And to recapitulate the answer I just posted to that question (because while looking up the algorithm I lost track of who had asked which question when):

It is possible to find the k smallest of n elements in O(n) time (by which I mean true O(n) time, not O(n + some function of k)). Refer here -- http://en.wikipedia.org/wiki/Selection_algorithm -- especially the subsections on "unordered partial sorting" and "median selection as pivot strategy", and also here -- http://en.wikipedia.org/wiki/Median_of_medians -- for the essential piece that makes this O(n).

Addendum: If you really only need to find the two smallest elements, ever, not k elements as described in the earlier part of this answer, there are two much simpler O(n) algorithms that you can apply after the filter step.

Algorithm 1. In one pass over the remaining data, find the smallest element. Remove it and set it aside. Then find the smallest element of the ones that remain. You now have the two smallest elements; time to find the first is O(n), time to find the second is O(n), and together this is still O(n).

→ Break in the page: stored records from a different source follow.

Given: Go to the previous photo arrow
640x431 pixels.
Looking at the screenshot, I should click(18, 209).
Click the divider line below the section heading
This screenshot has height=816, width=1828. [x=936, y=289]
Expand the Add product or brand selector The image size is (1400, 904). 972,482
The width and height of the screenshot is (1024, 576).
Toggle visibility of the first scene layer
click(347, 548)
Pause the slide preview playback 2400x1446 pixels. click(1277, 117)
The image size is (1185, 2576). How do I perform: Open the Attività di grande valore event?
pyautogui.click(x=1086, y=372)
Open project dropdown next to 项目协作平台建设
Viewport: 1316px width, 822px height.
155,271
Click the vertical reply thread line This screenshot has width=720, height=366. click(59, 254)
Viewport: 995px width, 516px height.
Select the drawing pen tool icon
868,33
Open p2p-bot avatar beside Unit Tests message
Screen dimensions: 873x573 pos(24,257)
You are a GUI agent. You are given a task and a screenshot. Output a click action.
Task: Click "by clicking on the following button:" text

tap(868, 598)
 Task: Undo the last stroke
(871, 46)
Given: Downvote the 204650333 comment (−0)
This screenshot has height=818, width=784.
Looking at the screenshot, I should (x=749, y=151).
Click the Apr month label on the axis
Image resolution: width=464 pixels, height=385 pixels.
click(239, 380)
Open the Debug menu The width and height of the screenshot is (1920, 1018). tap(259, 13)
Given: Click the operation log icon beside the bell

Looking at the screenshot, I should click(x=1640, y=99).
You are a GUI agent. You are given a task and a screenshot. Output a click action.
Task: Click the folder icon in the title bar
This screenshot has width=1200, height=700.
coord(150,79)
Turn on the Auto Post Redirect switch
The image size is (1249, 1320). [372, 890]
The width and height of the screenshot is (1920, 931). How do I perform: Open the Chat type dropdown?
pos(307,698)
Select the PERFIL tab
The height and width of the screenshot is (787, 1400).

Algorithm 2. Using a single-elimination tournament, find the smallest remaining element. This requires n-1 comparisons. The second-smallest element will be one of the approximately lg(n) elements (using the base-2 logarithm) that the smallest element was compared with, so next you find the smallest of those elements in O(log n) time. So this also is O(n), but takes fewer comparisons than Algorithm 1. In your case, however, the comparisons are very fast, so I'd probably just use Algorithm 1.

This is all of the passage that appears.